Oh that's four hours away. North Carolina is too long haha. 

But yeah go ahead stealing the box, I've stolen a few ideas on this forum :laugh:


----------



## WhereAmEye? (Jun 17, 2013)

I was planning on buying some new a pillars from a parts site but since they were $50 each I decided to use a dremel and jig saw to fix the ones I already have.





I cleaned it up better than that but forgot to take pictures. 

I also cleaned up the cad drawing so that I have some more room for the AT's and I'll also be using the grills that came with the mids. 









The baffles I made were almost the same as the first ones, except with a bit more room for the terminals (to add the AT) and room for the AT's. 











Same procedure to have some breathing room was done on this set. 











This time I will use the black plastic strip around the perimeter, but level with the top of the blue acrylic (it won't be raised over the rest of the baffle like last time).

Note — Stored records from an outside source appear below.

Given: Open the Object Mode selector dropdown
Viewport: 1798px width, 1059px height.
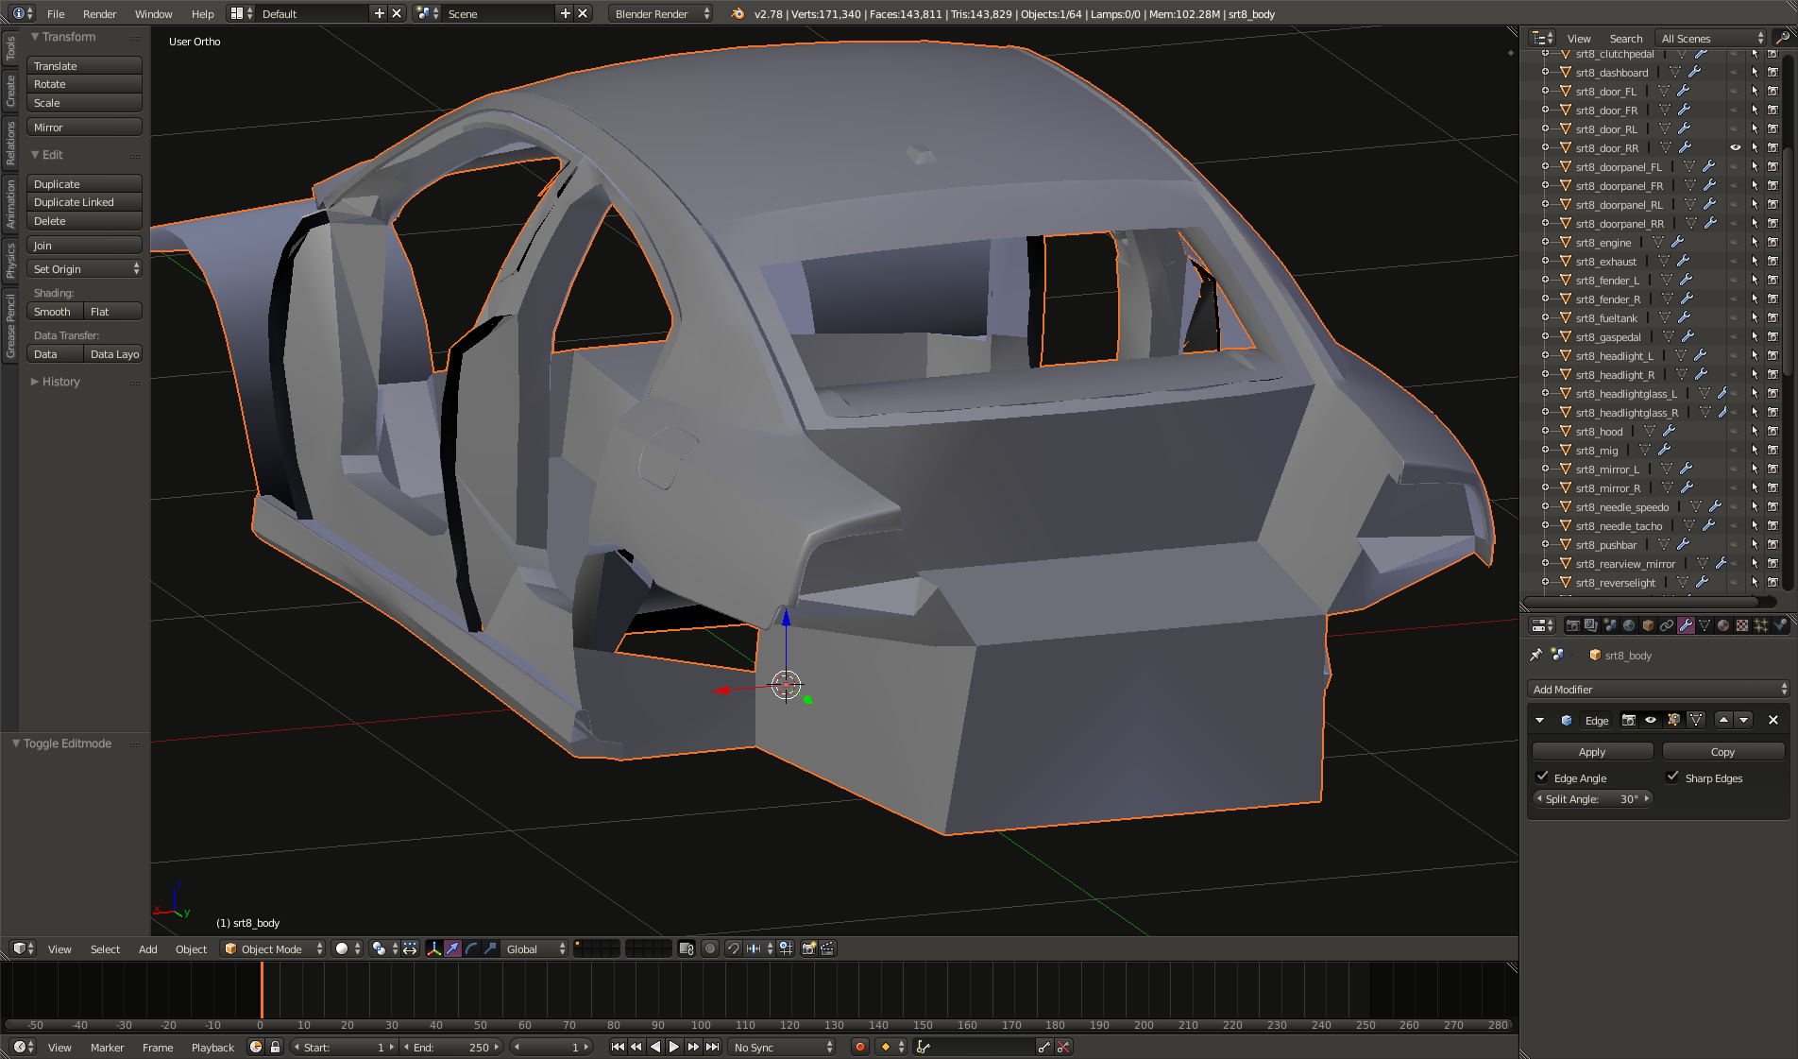Looking at the screenshot, I should tap(274, 948).
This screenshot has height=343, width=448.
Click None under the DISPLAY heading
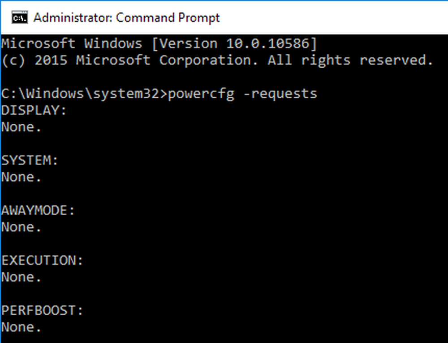[22, 127]
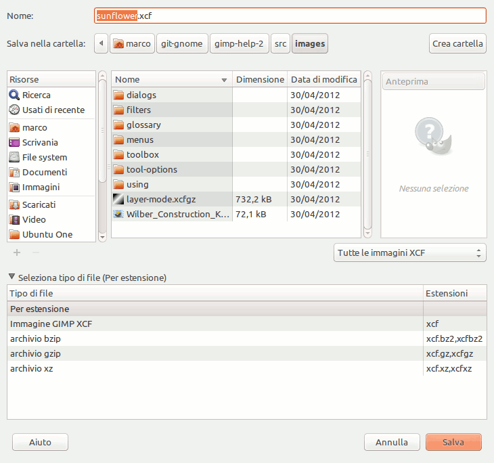Click the File system drive icon
Screen dimensions: 494x463
tap(14, 158)
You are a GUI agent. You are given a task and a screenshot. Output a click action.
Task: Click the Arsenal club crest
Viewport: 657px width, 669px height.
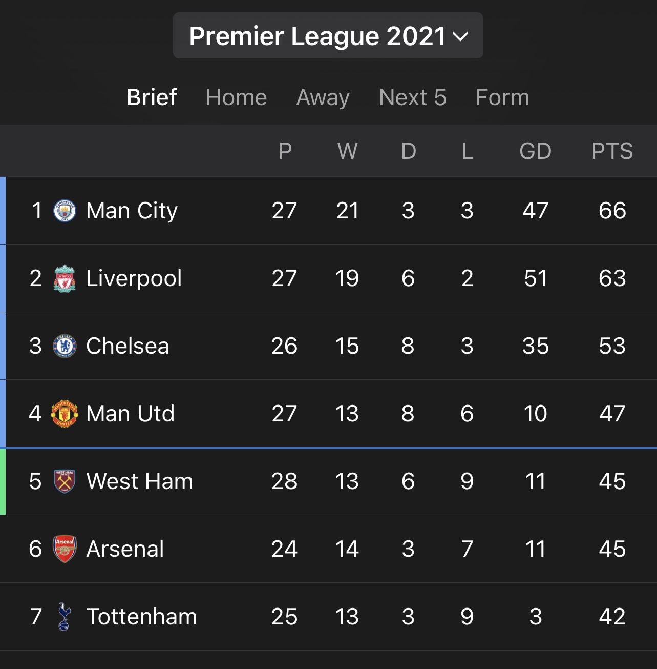tap(65, 549)
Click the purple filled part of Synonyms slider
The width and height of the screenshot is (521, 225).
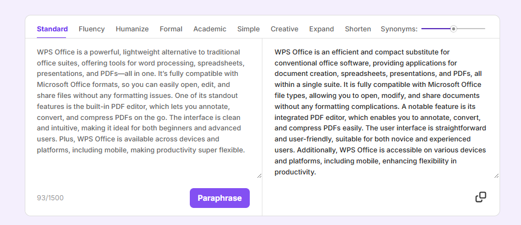[x=436, y=29]
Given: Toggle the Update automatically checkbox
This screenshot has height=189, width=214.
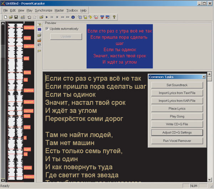Looking at the screenshot, I should 47,29.
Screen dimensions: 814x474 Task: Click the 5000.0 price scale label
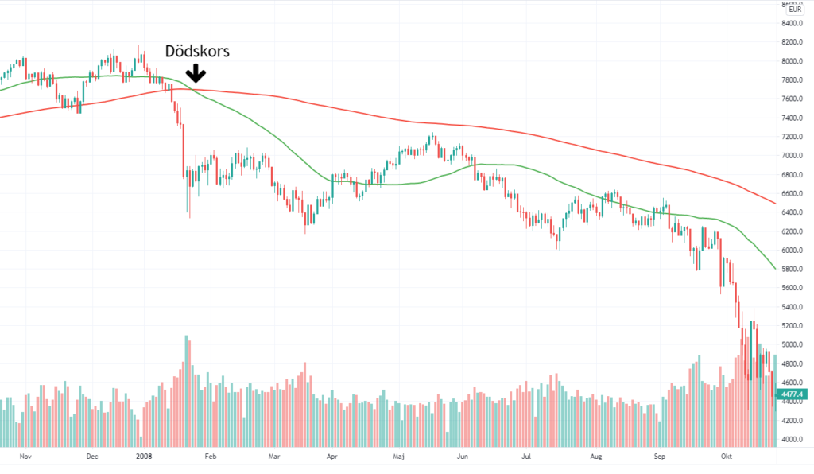point(793,345)
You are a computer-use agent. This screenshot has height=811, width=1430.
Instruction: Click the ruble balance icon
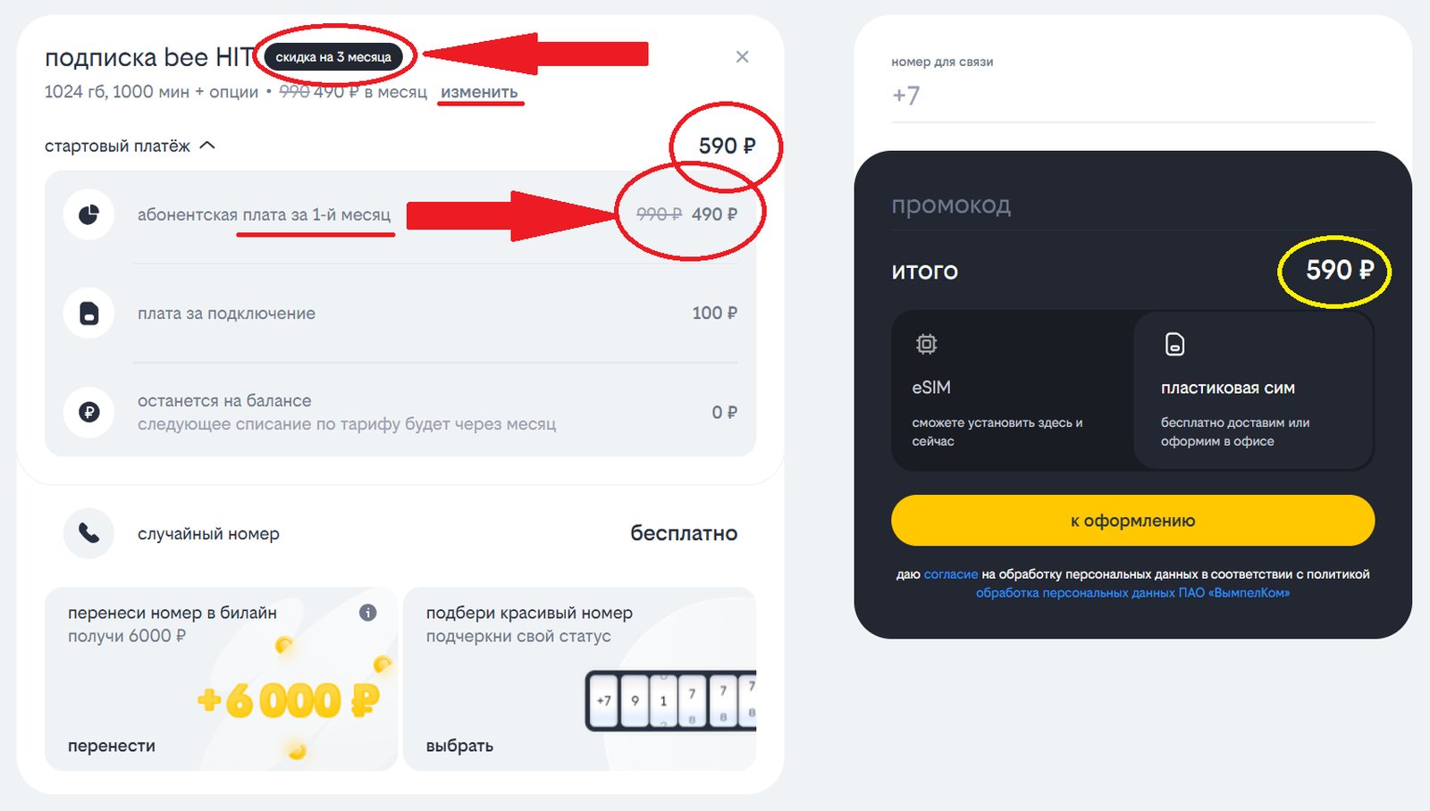[88, 412]
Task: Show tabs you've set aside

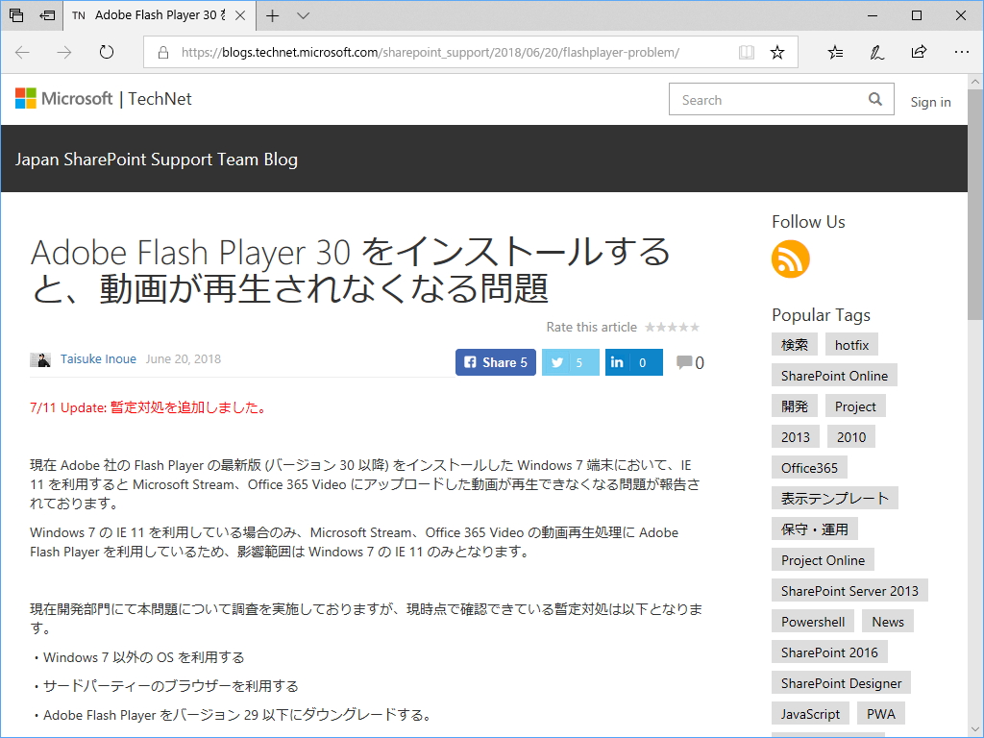Action: coord(14,15)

This time I'm going into the a pillar rather than on top of it to help with the bulkiness, and will aim them more towards the opposite head rest rather than the dome light. I wish I could fire them directly across the dash to have an easy install, but it's not worth it to NOT have these on axis


----------



## WhereAmEye? (Jun 17, 2013)

I got a bit more work done on the pillars. I drilled pilot holes for the mids, holes for the AT wires, secured the acrylic piece to the baffle, and secured the baffles to the pillars. I like the current location better, they're set back in the pillars and are less intrusive.



After gluing it..


For the AT wiring I used 18 ga wire from the DIYMA rca cables..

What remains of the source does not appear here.